- Conference: Independent
- Record: 7–5
- Head coach: Art Powell (8th season);

= 1922–23 Buffalo Bisons men's basketball team =

American college basketball season

The 1922–23 Buffalo Bisons men's basketball team represented the University of Buffalo during the 1922–23 NCAA college men's basketball season.

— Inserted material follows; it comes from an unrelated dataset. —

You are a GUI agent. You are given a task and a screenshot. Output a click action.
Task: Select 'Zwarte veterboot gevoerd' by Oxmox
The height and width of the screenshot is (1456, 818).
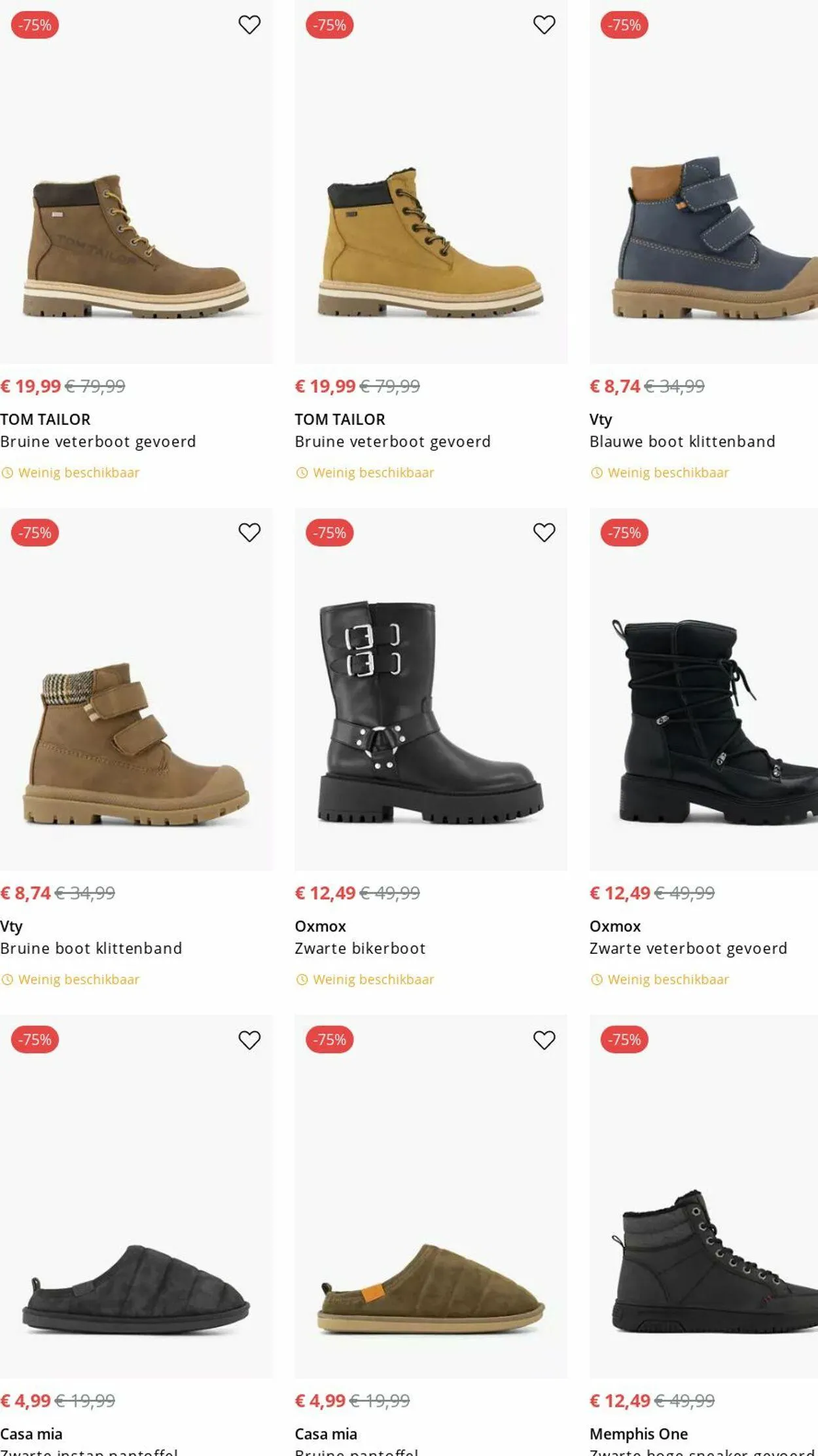click(x=688, y=949)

The head coach was Art Powell, coaching his eight season with the Bisons.

==Schedule==

| Date time, TV | Opponent | Result | Record | Site city, state |
|  | Mechanics | W 15–11 | 1–0 | Buffalo, NY |
|  | Yale | L 13–23 | 1–1 | Buffalo, NY |
|  | at Hobart | W 32–26 | 2–1 | Geneva, NY |
|  | Niagara | W 19–16 | 3–1 | Buffalo, NY |
|  | at R.P.I. | L 16–38 | 3–2 | Troy, NY |
|  | at Rochester | L 21–33 | 3–3 | Rochester, NY |
| 2/01/1923 | Georgetown | W 27–22 | 4–3 | Buffalo, NY |
|  | Rochester | W 35–23 | 5–3 | Buffalo, NY |
|  | at Niagara | L 20–21 | 5–4 | Lewiston, NY |
|  | Hobart | W 39–20 | 6–4 | Buffalo, NY |
|  | Alfred | W 51–23 | 7–4 | Buffalo, NY |
|  | at Alfred | L 30–31 | 7–5 | Alfred, NY |
*Non-conference game. (#) Tournament seedings in parentheses.